» **Pixel coordinate grounding data**:
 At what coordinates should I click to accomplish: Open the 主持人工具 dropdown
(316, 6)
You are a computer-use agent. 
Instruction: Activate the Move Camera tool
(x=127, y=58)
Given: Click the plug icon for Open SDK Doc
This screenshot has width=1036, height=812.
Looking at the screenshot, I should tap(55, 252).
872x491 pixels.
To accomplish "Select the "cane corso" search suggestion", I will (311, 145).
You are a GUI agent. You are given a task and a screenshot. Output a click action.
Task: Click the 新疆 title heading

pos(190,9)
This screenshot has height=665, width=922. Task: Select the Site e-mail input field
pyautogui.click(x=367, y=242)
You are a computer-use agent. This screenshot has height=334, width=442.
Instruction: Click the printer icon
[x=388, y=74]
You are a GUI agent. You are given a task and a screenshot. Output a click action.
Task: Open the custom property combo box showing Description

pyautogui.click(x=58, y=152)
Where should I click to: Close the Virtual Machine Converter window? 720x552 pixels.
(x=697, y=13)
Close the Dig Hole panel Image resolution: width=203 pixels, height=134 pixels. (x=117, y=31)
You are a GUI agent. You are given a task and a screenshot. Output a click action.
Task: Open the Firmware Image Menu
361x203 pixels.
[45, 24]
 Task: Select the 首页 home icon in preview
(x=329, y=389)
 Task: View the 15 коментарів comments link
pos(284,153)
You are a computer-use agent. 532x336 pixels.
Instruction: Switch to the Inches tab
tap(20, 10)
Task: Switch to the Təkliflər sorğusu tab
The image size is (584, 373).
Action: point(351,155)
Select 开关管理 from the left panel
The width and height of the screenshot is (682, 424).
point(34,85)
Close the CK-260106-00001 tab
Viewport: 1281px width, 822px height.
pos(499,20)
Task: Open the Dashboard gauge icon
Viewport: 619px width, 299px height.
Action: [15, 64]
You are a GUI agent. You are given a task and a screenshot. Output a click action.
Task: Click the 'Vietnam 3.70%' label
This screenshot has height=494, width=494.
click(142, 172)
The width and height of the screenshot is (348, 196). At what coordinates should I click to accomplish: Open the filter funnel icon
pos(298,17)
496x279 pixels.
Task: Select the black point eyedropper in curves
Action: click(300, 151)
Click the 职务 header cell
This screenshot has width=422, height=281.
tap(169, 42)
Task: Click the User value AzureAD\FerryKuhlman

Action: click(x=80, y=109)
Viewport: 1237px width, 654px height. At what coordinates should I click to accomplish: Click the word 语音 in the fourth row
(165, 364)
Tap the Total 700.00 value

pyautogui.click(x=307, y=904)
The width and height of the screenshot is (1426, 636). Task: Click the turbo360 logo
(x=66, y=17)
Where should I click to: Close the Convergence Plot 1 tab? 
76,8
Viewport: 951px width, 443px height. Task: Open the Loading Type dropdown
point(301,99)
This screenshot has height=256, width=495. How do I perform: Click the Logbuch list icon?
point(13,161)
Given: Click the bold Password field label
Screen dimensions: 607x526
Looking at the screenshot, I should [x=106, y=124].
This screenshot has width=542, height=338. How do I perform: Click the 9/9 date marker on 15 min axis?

» **What you are asked to do**: All of the data above needs to be transcribed verbatim.

» **Answer section**:
 At what coordinates should I click to accomplish: Open the 主持人工具 dropdown
(316, 6)
You are a computer-use agent. 
Instruction: Activate the Move Camera tool
(x=127, y=58)
Given: Click the plug icon for Open SDK Doc
This screenshot has width=1036, height=812.
Looking at the screenshot, I should tap(55, 252).
872x491 pixels.
To accomplish "Select the "cane corso" search suggestion", I will (311, 145).
You are a GUI agent. You are given a task and a screenshot. Output a click action.
Task: Click the 新疆 title heading

pos(190,9)
This screenshot has height=665, width=922. Task: Select the Site e-mail input field
pyautogui.click(x=367, y=242)
You are a computer-use agent. This screenshot has height=334, width=442.
Instruction: Click the printer icon
[x=388, y=74]
You are a GUI agent. You are given a task and a screenshot. Output a click action.
Task: Open the custom property combo box showing Description

pyautogui.click(x=58, y=152)
Where should I click to: Close the Virtual Machine Converter window? 720x552 pixels.
(x=697, y=13)
Close the Dig Hole panel Image resolution: width=203 pixels, height=134 pixels. (x=117, y=31)
You are a GUI agent. You are given a task and a screenshot. Output a click action.
Task: Open the Firmware Image Menu
361x203 pixels.
[45, 24]
 Task: Select the 首页 home icon in preview
(x=329, y=389)
 Task: View the 15 коментарів comments link
pos(284,153)
You are a computer-use agent. 532x336 pixels.
Instruction: Switch to the Inches tab
tap(20, 10)
Task: Switch to the Təkliflər sorğusu tab
The image size is (584, 373).
Action: point(351,155)
Select 开关管理 from the left panel
The width and height of the screenshot is (682, 424).
point(34,85)
Close the CK-260106-00001 tab
Viewport: 1281px width, 822px height.
pos(499,20)
Task: Open the Dashboard gauge icon
Viewport: 619px width, 299px height.
Action: [15, 64]
You are a GUI agent. You are given a task and a screenshot. Output a click action.
Task: Click the 'Vietnam 3.70%' label
This screenshot has height=494, width=494.
click(142, 172)
The width and height of the screenshot is (348, 196). At what coordinates should I click to accomplish: Open the filter funnel icon
pos(298,17)
496x279 pixels.
Task: Select the black point eyedropper in curves
Action: click(300, 151)
Click the 职务 header cell
This screenshot has width=422, height=281.
tap(169, 42)
Task: Click the User value AzureAD\FerryKuhlman

Action: click(x=80, y=109)
Viewport: 1237px width, 654px height. At what coordinates should I click to accomplish: Click the word 语音 in the fourth row
(165, 364)
Tap the Total 700.00 value

pyautogui.click(x=307, y=904)
The width and height of the screenshot is (1426, 636). Task: Click the turbo360 logo
(x=66, y=17)
Where should I click to: Close the Convergence Plot 1 tab? 
76,8
Viewport: 951px width, 443px height. Task: Open the Loading Type dropdown
point(301,99)
This screenshot has height=256, width=495. How do I perform: Click the Logbuch list icon?
point(13,161)
Given: Click the bold Password field label
Screen dimensions: 607x526
Looking at the screenshot, I should [x=106, y=124].
This screenshot has width=542, height=338. How do I perform: Click the 9/9 date marker on 15 min axis?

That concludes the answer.